I know that I have gone
from preaching to meddling. We claim,
however, that the right to equality of life, freedom, and happiness is
God-given. So we are obligated to
continue to seek out God in the midst of our struggle for these things to be
true. Those who say that contemporary
justice is not righty the concern of the church are neither reading their
Bibles, nor the Declaration of Independence.
We cannot invoke God, claiming God to be the foundation of our truth,
and then dismiss him from the struggle.
In our corner of the
world we may also think that this does not really have anything to do with
us. We would be wrong. I have no doubt that many if not most of the
citizens of Ferguson, Missouri thought the same thing. That kind of chaos and suffering does not
happen here; we have no need to keep alert on this count.
That, of course, is an
illusion. So what can we do about it?
The primary answer is in
the impulse of Isaiah with which I began.

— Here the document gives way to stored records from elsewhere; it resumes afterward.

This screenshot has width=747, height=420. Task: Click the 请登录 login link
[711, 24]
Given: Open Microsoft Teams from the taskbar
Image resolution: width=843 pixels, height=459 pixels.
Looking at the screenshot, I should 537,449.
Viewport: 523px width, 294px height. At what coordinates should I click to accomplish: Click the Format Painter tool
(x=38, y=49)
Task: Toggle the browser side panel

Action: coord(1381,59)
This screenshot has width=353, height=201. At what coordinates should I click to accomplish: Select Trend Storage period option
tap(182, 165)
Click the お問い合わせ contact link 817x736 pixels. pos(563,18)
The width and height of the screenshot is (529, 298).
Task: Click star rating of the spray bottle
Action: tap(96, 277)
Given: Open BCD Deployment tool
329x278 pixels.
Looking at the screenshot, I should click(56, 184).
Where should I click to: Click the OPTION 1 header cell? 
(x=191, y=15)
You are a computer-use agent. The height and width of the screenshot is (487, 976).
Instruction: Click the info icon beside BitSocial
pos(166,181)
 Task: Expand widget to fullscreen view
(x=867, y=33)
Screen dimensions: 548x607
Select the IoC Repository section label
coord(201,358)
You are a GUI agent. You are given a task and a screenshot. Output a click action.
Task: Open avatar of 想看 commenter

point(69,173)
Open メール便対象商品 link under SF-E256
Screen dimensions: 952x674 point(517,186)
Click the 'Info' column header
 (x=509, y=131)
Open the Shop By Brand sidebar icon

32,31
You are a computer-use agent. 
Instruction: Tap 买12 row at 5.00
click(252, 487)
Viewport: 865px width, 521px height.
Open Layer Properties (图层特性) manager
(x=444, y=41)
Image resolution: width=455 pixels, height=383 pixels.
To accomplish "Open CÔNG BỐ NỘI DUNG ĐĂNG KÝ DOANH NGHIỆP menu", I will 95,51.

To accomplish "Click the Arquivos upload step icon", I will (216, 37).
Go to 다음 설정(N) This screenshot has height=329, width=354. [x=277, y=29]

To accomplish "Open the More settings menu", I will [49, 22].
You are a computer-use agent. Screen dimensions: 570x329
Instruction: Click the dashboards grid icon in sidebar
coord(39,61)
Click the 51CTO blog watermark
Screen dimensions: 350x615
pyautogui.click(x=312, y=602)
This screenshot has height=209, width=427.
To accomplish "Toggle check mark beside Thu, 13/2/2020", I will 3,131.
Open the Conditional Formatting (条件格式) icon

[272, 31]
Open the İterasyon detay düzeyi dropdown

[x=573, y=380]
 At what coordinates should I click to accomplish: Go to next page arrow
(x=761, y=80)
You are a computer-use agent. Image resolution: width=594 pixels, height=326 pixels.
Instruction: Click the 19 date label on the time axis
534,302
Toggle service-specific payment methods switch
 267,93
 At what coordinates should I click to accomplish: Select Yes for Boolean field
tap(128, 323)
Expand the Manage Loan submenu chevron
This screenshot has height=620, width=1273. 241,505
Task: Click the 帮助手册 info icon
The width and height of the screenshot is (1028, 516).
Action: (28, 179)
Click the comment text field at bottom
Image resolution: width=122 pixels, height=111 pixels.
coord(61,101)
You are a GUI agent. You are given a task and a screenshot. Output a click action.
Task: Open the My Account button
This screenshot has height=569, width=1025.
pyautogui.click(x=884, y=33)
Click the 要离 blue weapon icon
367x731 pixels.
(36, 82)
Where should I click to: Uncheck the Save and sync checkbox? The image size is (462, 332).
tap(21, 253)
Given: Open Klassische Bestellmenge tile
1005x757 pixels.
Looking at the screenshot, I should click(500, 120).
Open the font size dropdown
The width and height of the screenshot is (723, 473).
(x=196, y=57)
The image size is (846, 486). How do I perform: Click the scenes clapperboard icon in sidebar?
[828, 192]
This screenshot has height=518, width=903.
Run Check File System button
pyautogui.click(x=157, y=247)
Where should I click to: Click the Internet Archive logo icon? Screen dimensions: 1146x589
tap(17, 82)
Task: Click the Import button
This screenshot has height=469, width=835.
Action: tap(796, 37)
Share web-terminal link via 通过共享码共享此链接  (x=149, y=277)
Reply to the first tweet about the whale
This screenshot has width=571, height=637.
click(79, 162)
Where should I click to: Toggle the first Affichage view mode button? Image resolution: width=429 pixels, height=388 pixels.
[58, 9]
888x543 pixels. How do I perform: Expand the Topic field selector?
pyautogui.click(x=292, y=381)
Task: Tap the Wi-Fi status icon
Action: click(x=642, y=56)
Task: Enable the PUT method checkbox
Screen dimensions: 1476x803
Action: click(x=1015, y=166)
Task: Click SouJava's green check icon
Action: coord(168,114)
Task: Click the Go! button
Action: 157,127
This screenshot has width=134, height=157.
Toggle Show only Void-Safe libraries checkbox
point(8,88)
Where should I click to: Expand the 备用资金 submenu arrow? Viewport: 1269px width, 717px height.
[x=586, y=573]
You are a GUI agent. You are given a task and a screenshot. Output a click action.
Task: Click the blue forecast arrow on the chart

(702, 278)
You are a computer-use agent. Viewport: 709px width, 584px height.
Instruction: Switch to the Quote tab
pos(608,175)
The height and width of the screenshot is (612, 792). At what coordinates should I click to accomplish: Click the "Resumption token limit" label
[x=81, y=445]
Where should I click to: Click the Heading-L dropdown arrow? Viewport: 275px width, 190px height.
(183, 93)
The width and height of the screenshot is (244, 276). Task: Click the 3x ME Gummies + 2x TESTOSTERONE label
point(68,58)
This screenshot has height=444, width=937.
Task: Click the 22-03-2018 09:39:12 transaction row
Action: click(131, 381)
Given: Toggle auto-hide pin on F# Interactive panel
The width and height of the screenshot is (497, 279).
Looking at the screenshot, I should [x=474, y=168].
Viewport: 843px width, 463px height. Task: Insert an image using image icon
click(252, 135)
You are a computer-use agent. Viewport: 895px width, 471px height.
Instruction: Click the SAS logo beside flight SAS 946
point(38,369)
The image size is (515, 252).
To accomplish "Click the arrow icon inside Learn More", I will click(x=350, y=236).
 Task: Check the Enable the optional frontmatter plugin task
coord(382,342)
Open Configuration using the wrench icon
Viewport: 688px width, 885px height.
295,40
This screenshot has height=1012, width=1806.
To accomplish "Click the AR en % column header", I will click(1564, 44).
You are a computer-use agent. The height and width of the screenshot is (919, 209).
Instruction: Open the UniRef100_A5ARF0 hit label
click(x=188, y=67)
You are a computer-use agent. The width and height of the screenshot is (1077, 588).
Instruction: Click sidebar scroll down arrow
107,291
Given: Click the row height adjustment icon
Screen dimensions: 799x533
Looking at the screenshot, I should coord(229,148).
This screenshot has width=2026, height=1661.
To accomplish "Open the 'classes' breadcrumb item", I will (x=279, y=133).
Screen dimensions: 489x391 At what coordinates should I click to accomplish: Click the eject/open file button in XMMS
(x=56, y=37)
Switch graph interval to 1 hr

The answer first and foremost is in the longing. One of the things that I learned in my ten
years as the rector of the only majority African-American parish in our diocese,
is that the first step is the willingness to share all of our deepest longings
for something better, not for our differences to be obliterated, but for our
divisions to be healed. And Jesus is
telling us today that we can only do that when we acknowledge the chaos and
suffering as something that affects us all, and the being ready as something we
must learn to do together.
Our Christmas Eve
Service will end, as it always does, with that great hymn, “Hark, the herald
angels sing.” I have been thinking of
these words this week from the last verse:
Risen with healing in his wings, light
and life to all he brings, hail, the Sun of Righteousness! Hail the heaven-born Prince of Peace!
I do not know about you,
but those words stir up a deep longing within me. Let us sing them this year as our longing and
our prayer for all of us, together, now, in this place and time. It is not the solution to all our problems,
but if we do not long together for peace, we will continue to live in a reign
of violence, and our children—yes, they are our children—will continue to die
for it.
Let Jesus have the last
word in this:
And
what I say to you I say to all, keep awake.